▸ EXERCISE DATA:
BEGIN
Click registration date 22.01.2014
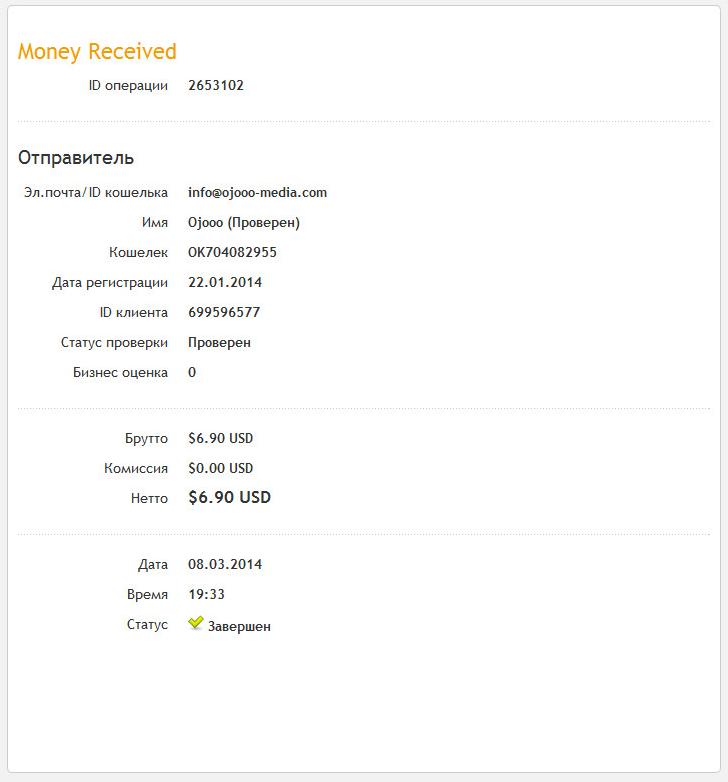The height and width of the screenshot is (782, 728). [225, 282]

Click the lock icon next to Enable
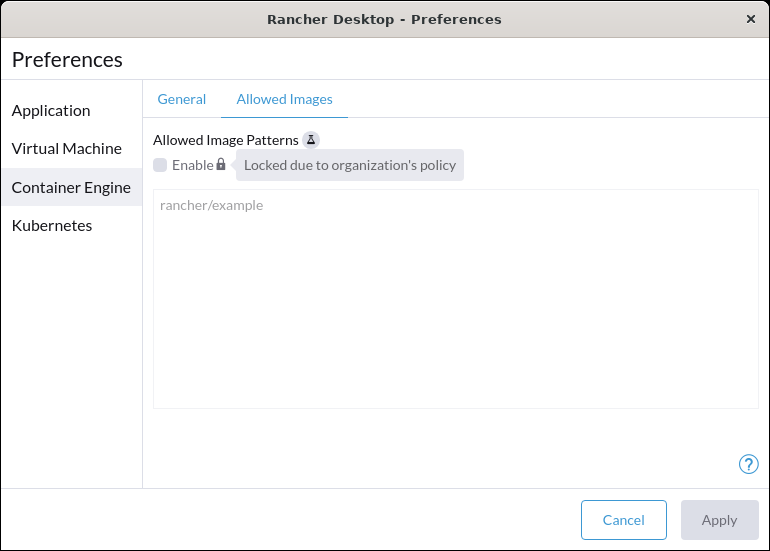click(221, 164)
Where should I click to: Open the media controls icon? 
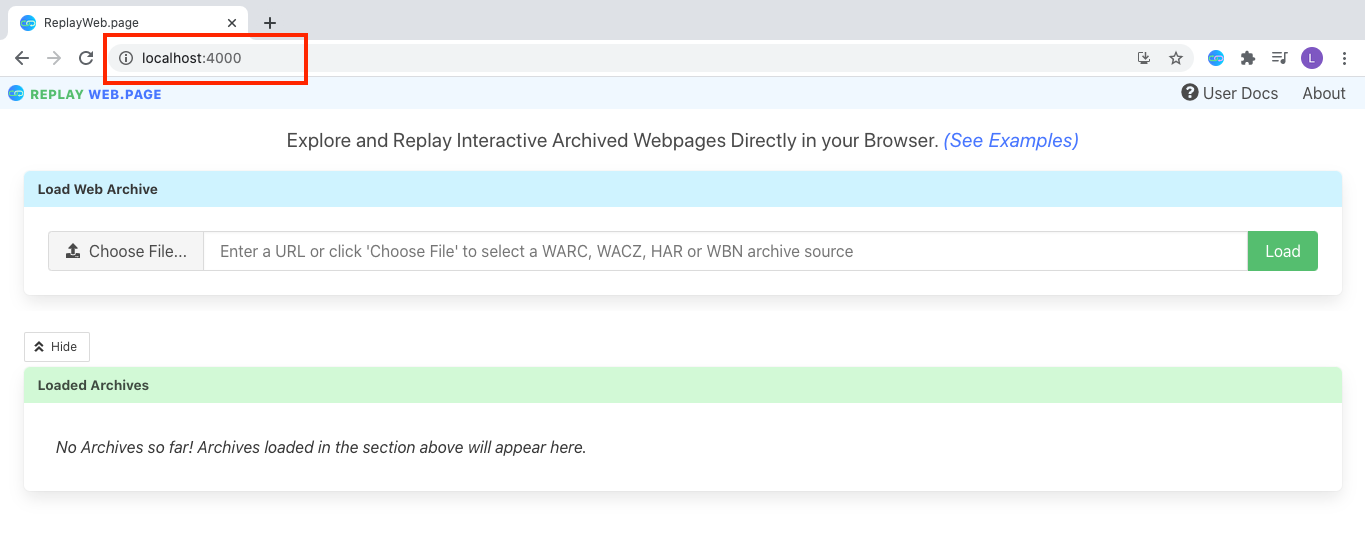[1279, 58]
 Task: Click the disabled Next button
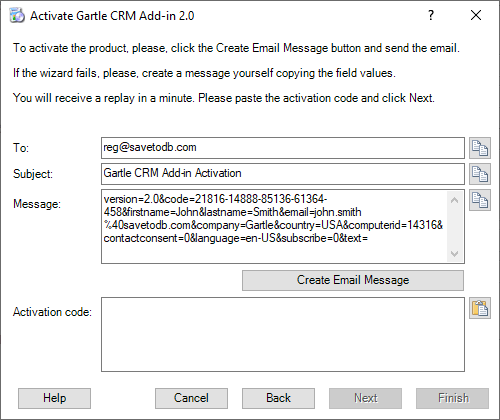click(x=365, y=398)
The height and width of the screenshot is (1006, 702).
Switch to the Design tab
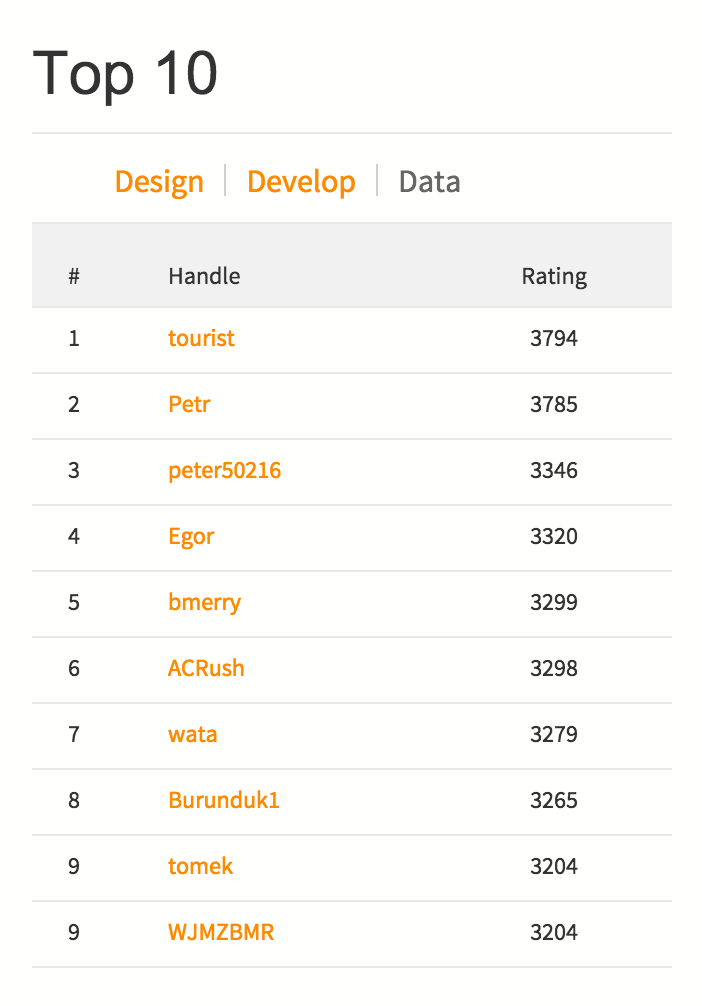point(159,182)
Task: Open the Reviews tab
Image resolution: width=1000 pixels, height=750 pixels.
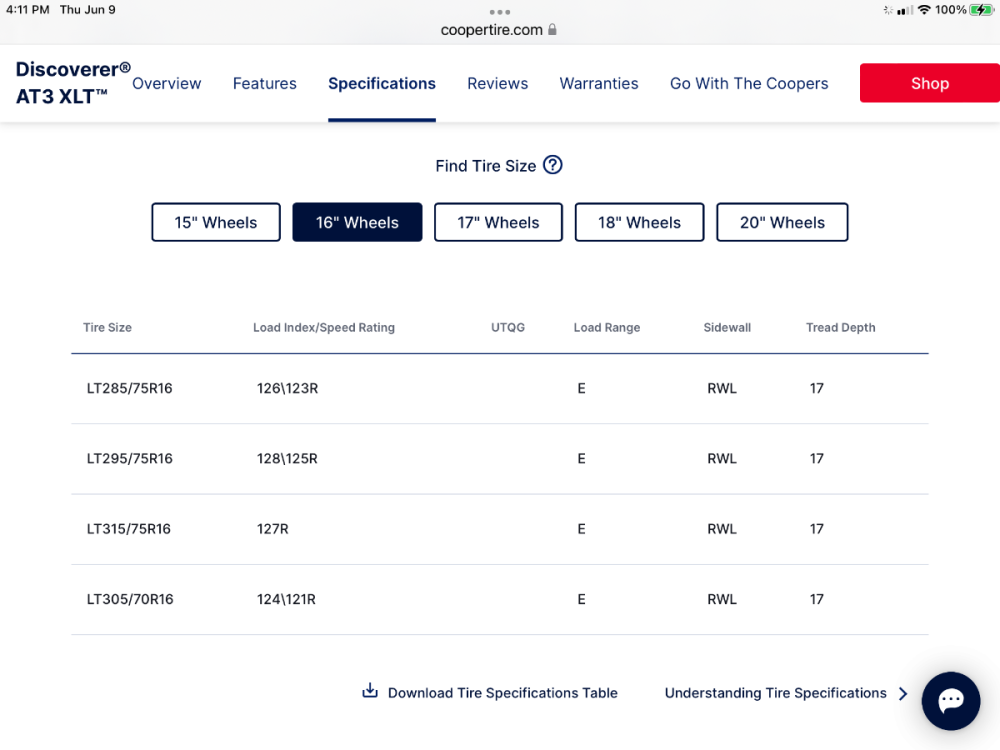Action: (497, 84)
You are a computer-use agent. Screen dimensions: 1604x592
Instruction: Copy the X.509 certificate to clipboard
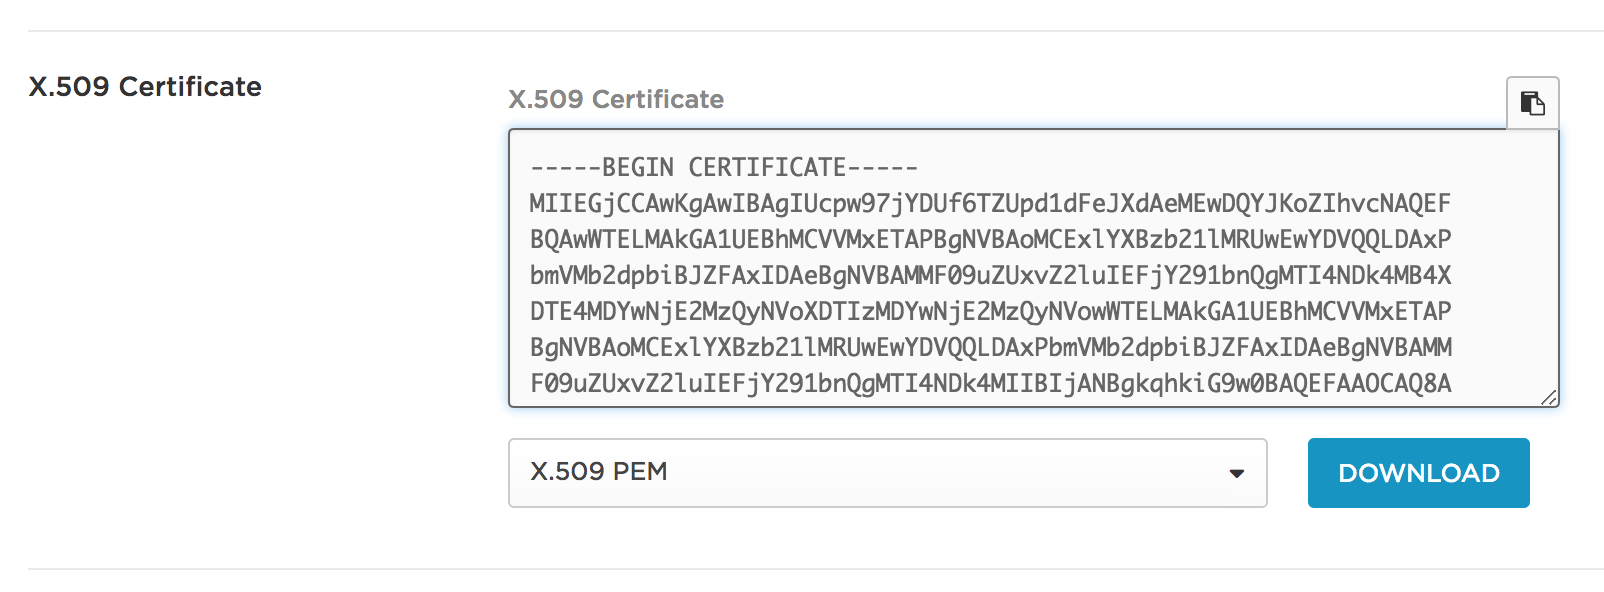pos(1532,103)
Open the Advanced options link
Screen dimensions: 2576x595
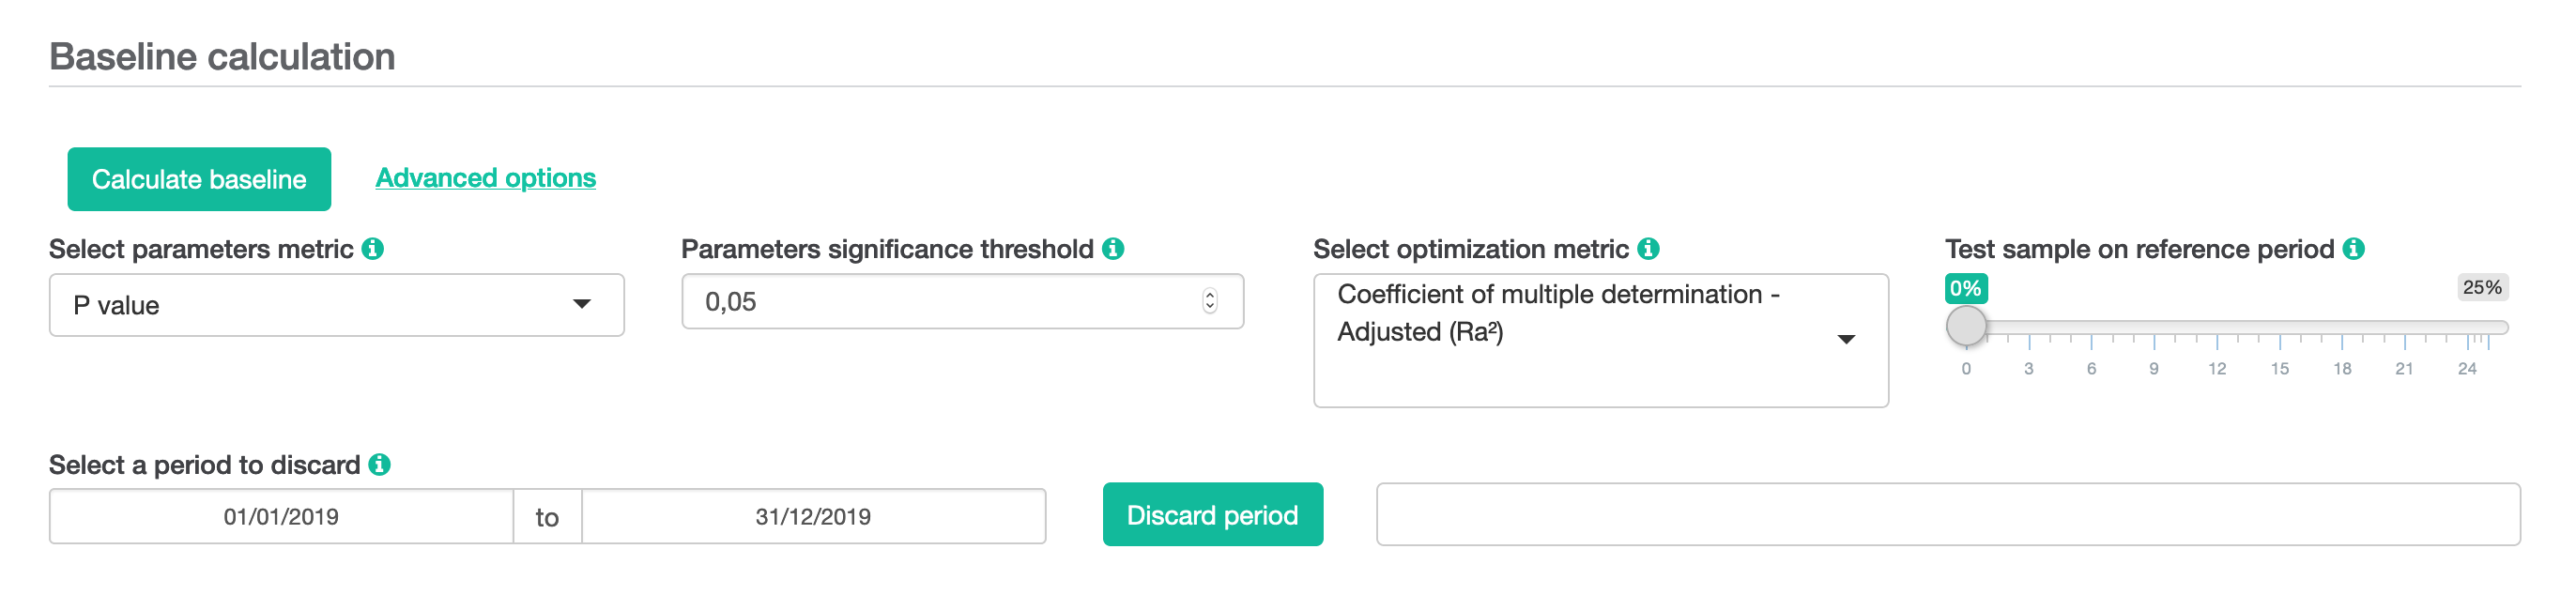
END
▸ WHAT YOU SHOULD DO:
Search the entries above for the string "dimensions". Copy each line that holds it.

▸ EXERCISE SOLUTION:
You are a computer-use agent. Screen dimensions: 1604x592
Screen dimensions: 2576x595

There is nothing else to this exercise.